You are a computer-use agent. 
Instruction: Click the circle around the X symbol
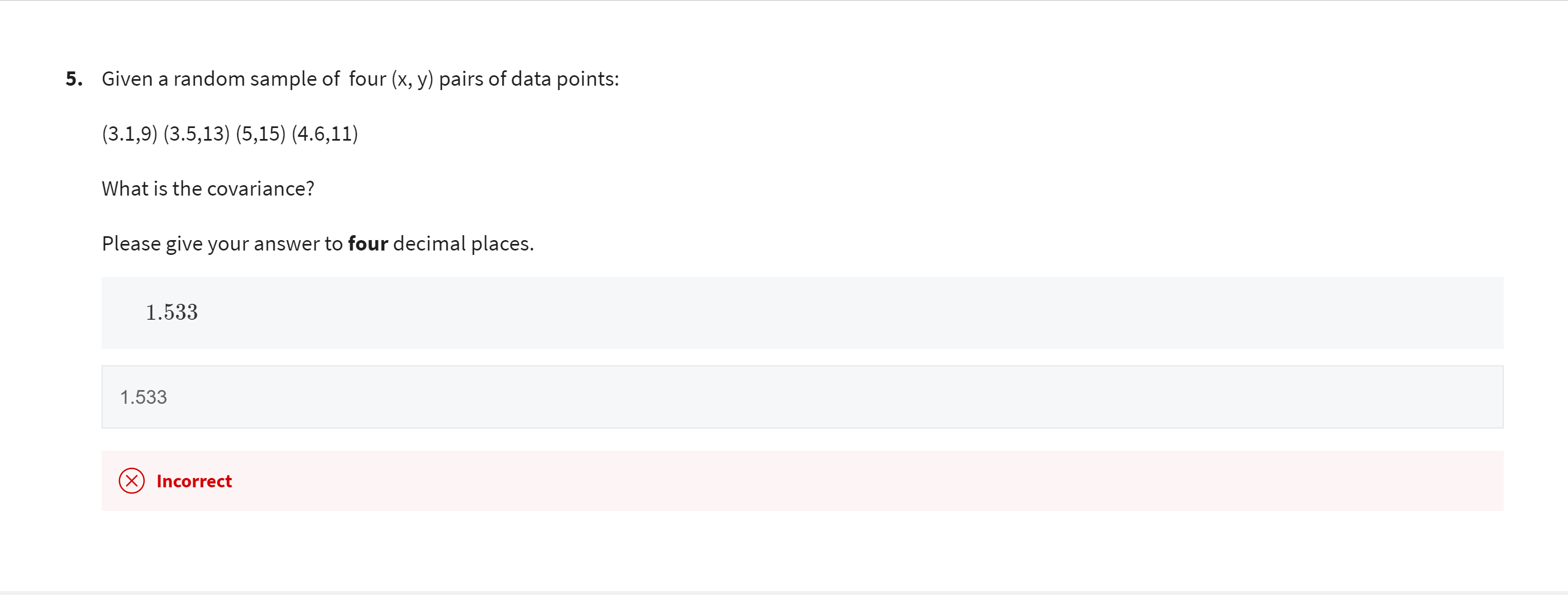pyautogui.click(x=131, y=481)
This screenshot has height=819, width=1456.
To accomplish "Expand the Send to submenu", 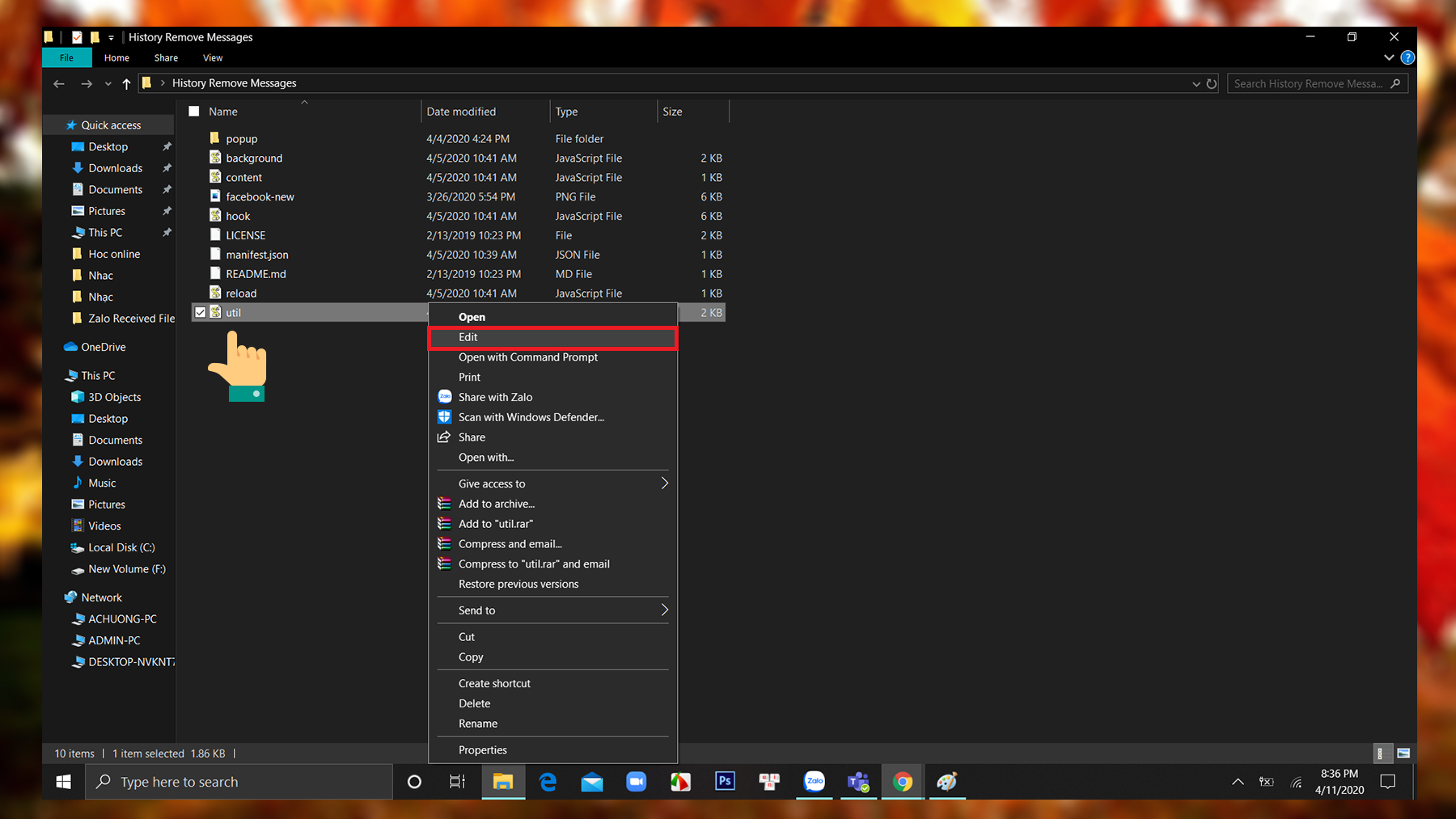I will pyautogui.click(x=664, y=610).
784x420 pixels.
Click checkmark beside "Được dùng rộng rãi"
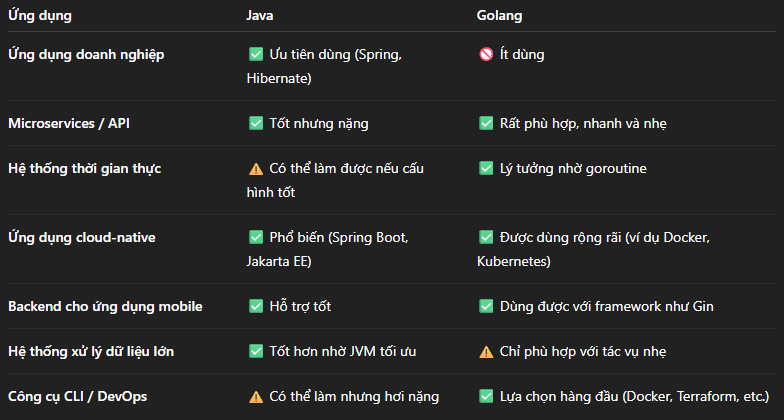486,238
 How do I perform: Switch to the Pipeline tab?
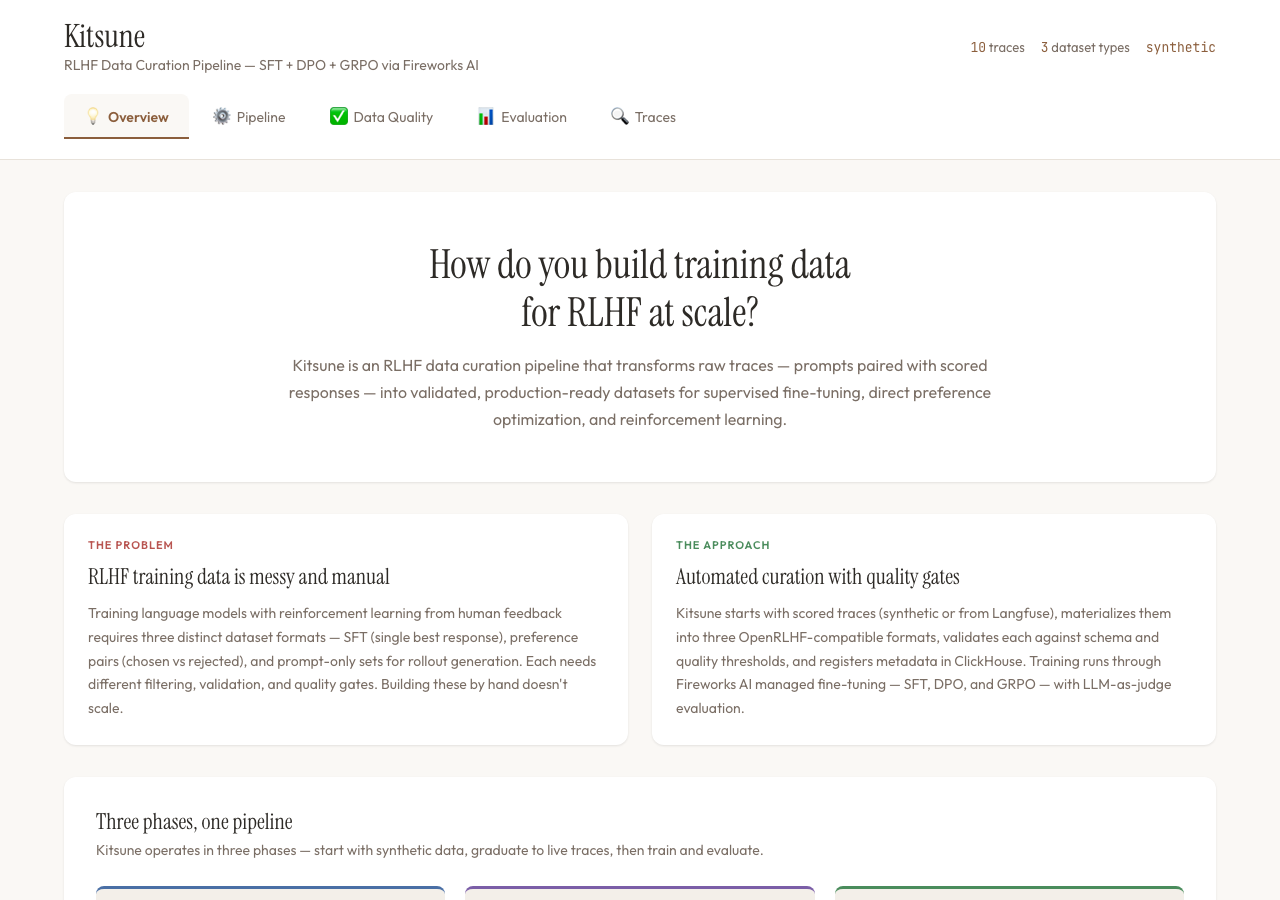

*Task description*.
Quote exactly the lines from the line that contains "Click checkmark beside" through the last line of the listing, please, leaving out all pictures.

*Task response*.
Click checkmark beside "Được dùng rộng rãi"
486,238
 How do I perform: Switch to the Pipeline tab?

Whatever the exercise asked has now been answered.